江戸時代の長崎を通じてオランダから日本に伝わり、そのまま水栓を指す言葉として定着しました。「蛇口」という日本語と並んで、現在でも業界用語として広く使われています。
カランと蛇口の違い
結論からいえば、カランと蛇口は基本的に同じ意味で使われます。ただし、ニュアンスや使われる場面に若干の違いがあります。
・蛇口:一般家庭で使われる日常的な言葉
・カラン:水道設備や建築、リフォーム業界で使われる専門用語
また、ユニットバスなどでは「シャワーとカランの切り替え」という表現があり、この場合のカランは「シャワー以外の吐水口(蛇口)」を指す意味で使われます。
カランの種類
カランにはさまざまなタイプがあり、設置場所や用途によって使い分けられています。
単水栓
水またはお湯のどちらか一方のみを出す、最もシンプルなタイプのカランです。
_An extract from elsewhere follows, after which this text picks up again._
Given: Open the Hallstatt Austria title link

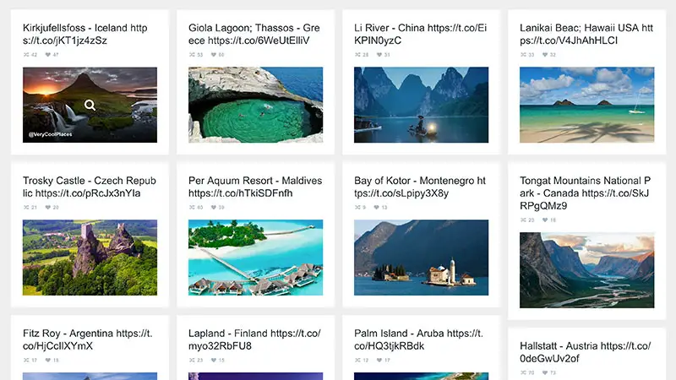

屋外の散水栓や洗濯機用の蛇口などに多く使われています。価格が安く、構造もシンプルなため壊れにくいのが特徴です。
ツーハンドル混合栓
水とお湯のハンドルが別々に付いているタイプで、それぞれをひねって温度と水量を調節します。昔ながらの浴室や洗面所でよく見られる形状です。
シングルレバー混合栓
1本のレバーを上下左右に動かして、水量と温度を同時に調節できるタイプ。現代のキッチンや洗面所で最も普及している形状で、操作性に優れています。
サーモスタット式混合栓
あらかじめ設定した温度のお湯を自動的に出してくれるタイプ。浴室で広く使われており、急に熱いお湯が出る心配がなく、小さな子どもや高齢者がいる家庭でも安心です。
タッチレス式カラン
センサーで手をかざすと水が出るタイプ。衛生的で節水効果も高く、近年人気が高まっています。
カランが使われる場所
カランは家の中のさまざまな場所で使われています。
・キッチン:シングルレバー混合栓やハンドシャワー付きが主流
・浴室:サーモスタット式混合栓が一般的
・洗面所:シングルレバーやツーハンドルタイプ
・屋外:単水栓(散水栓・立水栓)
・洗濯機置き場:洗濯機用の専用単水栓
設置場所によって求められる機能が異なるため、用途に合わせた選択が重要です。
カランを選ぶときのポイント
新しくカランを設置したり交換したりする際は、以下のポイントを意識すると失敗しにくくなります。
設置場所に合った形状を選ぶ
カランには「台付き」と「壁付き」の2種類があります。既存の配管位置によって選べるタイプが決まるため、取り付け方式を必ず確認しましょう。
機能性で選ぶ
節水機能、浄水機能、タッチレス機能など、ライフスタイルに合わせて必要な機能を選びます。日々の使い勝手を大きく左右するため、家族の使用シーンを想像しながら選ぶことが大切です。
デザインで選ぶ
近年はインテリアの一部としてカランのデザインを重視する人も増えています。マットブラックやゴールド、アンティーク調など、空間の雰囲気に合うデザインを選びましょう。
まとめ
カランとは、水やお湯を出すための栓・蛇口を指す業界用語で、オランダ語の「kraan」が語源です。蛇口とほぼ同じ意味ですが、設備業界やリフォームの現場でよく使われます。
単水栓からタッチレス式まで多様な種類があり、使う場所や用途、デザインによって最適なカランは異なります。リフォームや新築の際は、本記事を参考に、自分のライフスタイルに合ったカランを選んでみてください。